== Listing excerpted from a collection ==
++++++++++

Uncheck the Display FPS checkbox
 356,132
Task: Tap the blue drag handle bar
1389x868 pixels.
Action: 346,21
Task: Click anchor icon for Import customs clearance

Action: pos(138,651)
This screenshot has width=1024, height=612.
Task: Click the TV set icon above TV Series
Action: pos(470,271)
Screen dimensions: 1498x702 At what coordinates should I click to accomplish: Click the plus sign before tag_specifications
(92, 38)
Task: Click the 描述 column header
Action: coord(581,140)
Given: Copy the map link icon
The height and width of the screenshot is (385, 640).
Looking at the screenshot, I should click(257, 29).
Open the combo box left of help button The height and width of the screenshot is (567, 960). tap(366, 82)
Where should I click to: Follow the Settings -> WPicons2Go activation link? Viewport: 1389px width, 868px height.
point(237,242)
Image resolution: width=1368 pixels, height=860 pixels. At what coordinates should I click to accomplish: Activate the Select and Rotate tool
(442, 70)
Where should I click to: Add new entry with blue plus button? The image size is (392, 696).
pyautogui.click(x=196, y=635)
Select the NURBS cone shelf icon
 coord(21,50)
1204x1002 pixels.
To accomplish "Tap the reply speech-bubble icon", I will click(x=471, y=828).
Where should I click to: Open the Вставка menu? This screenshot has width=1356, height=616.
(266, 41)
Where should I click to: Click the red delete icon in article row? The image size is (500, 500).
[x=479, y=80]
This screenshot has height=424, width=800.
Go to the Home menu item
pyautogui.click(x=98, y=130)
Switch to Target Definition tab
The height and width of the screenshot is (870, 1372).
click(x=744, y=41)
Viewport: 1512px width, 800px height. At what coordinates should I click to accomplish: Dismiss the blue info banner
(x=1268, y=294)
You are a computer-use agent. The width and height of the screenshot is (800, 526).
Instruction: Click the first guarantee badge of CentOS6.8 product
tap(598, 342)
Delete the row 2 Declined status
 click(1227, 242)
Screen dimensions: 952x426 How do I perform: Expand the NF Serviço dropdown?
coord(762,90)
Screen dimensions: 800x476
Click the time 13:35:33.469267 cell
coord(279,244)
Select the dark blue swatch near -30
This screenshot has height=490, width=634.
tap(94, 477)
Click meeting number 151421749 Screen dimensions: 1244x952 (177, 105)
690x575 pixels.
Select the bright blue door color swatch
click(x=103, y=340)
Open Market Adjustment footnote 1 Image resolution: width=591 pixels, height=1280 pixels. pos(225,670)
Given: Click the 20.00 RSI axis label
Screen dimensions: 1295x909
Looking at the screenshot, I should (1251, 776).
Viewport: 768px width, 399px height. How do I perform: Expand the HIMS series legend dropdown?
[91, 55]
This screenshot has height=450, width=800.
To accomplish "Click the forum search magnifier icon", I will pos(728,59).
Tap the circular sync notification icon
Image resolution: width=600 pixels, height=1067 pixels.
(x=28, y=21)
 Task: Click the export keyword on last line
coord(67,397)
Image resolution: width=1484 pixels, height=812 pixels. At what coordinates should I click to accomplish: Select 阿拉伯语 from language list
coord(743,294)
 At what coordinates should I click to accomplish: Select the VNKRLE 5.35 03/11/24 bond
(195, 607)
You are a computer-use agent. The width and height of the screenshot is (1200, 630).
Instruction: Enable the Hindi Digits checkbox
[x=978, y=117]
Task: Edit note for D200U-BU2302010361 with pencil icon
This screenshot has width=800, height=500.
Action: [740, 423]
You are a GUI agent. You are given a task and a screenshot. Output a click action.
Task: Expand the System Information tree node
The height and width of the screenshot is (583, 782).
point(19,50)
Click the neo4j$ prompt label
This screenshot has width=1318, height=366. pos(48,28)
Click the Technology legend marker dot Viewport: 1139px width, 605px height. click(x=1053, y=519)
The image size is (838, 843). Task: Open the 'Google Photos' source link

++++++++++

== Exercise directions ==
Copy out word for word everything in the listing from the line containing "Task: Edit note" down to the end of the listing, including both of those lines.

== Result of the task ==
Task: Edit note for D200U-BU2302010361 with pencil icon
This screenshot has width=800, height=500.
Action: [740, 423]
You are a GUI agent. You are given a task and a screenshot. Output a click action.
Task: Expand the System Information tree node
The height and width of the screenshot is (583, 782).
point(19,50)
Click the neo4j$ prompt label
This screenshot has width=1318, height=366. pos(48,28)
Click the Technology legend marker dot Viewport: 1139px width, 605px height. click(x=1053, y=519)
The image size is (838, 843). Task: Open the 'Google Photos' source link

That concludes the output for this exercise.